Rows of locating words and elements
______

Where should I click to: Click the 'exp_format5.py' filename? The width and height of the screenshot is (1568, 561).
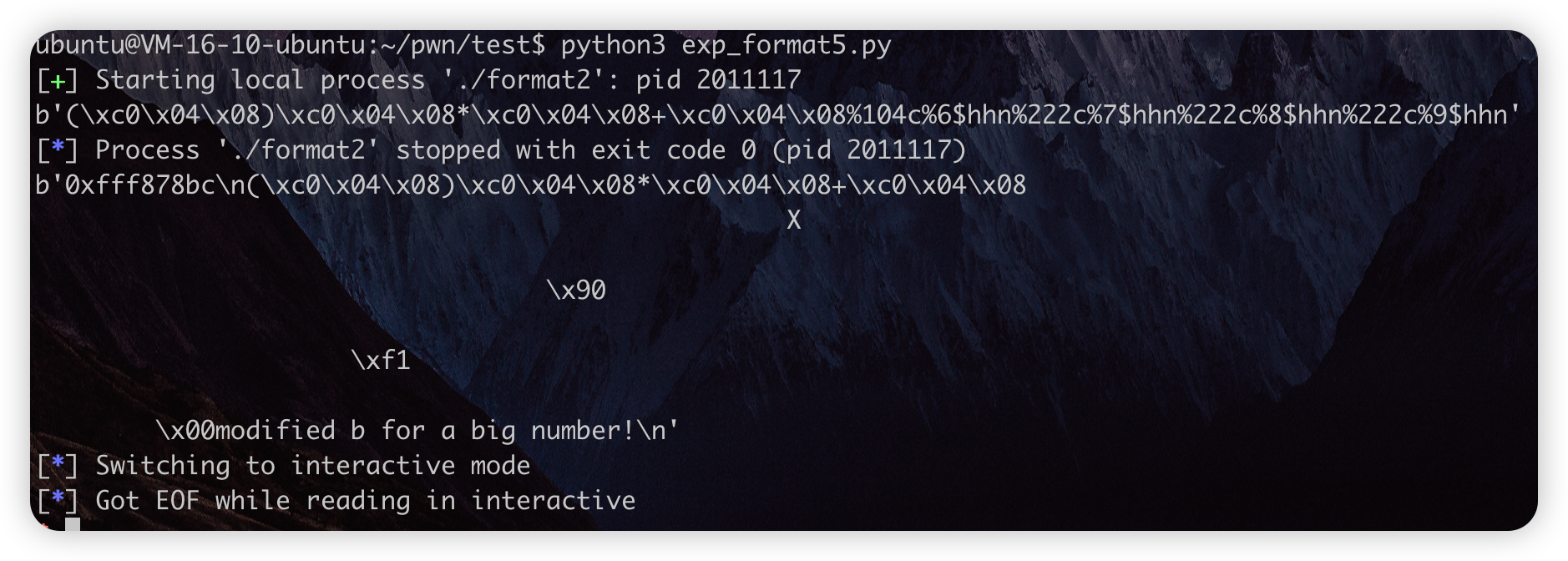pos(787,45)
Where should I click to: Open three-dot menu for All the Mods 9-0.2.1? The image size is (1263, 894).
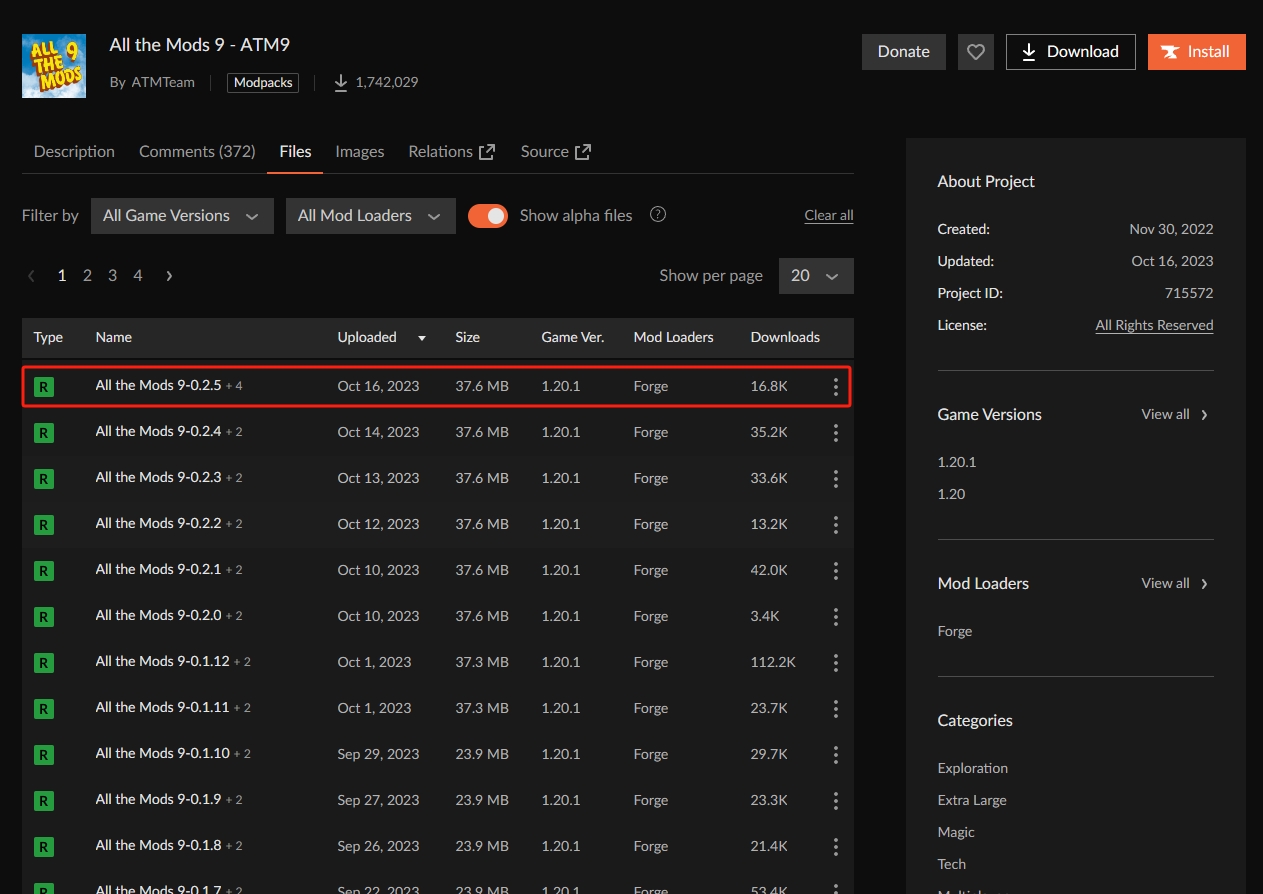[836, 570]
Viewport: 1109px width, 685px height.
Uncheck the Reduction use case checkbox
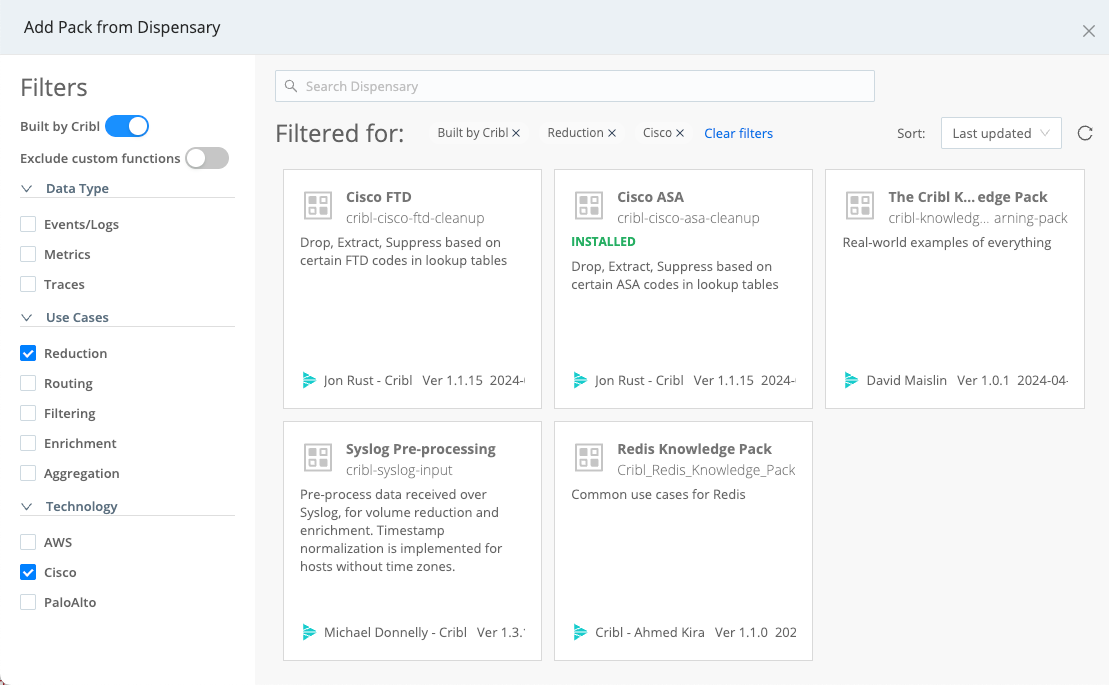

______

→ **What you have to do**:
Repeat everything from the line containing "Viewport: 1109px width, 685px height." down to the end of the rows, keeping both ends and omitting the pictures.

→ **Response to this exercise**:
Viewport: 1109px width, 685px height.
Uncheck the Reduction use case checkbox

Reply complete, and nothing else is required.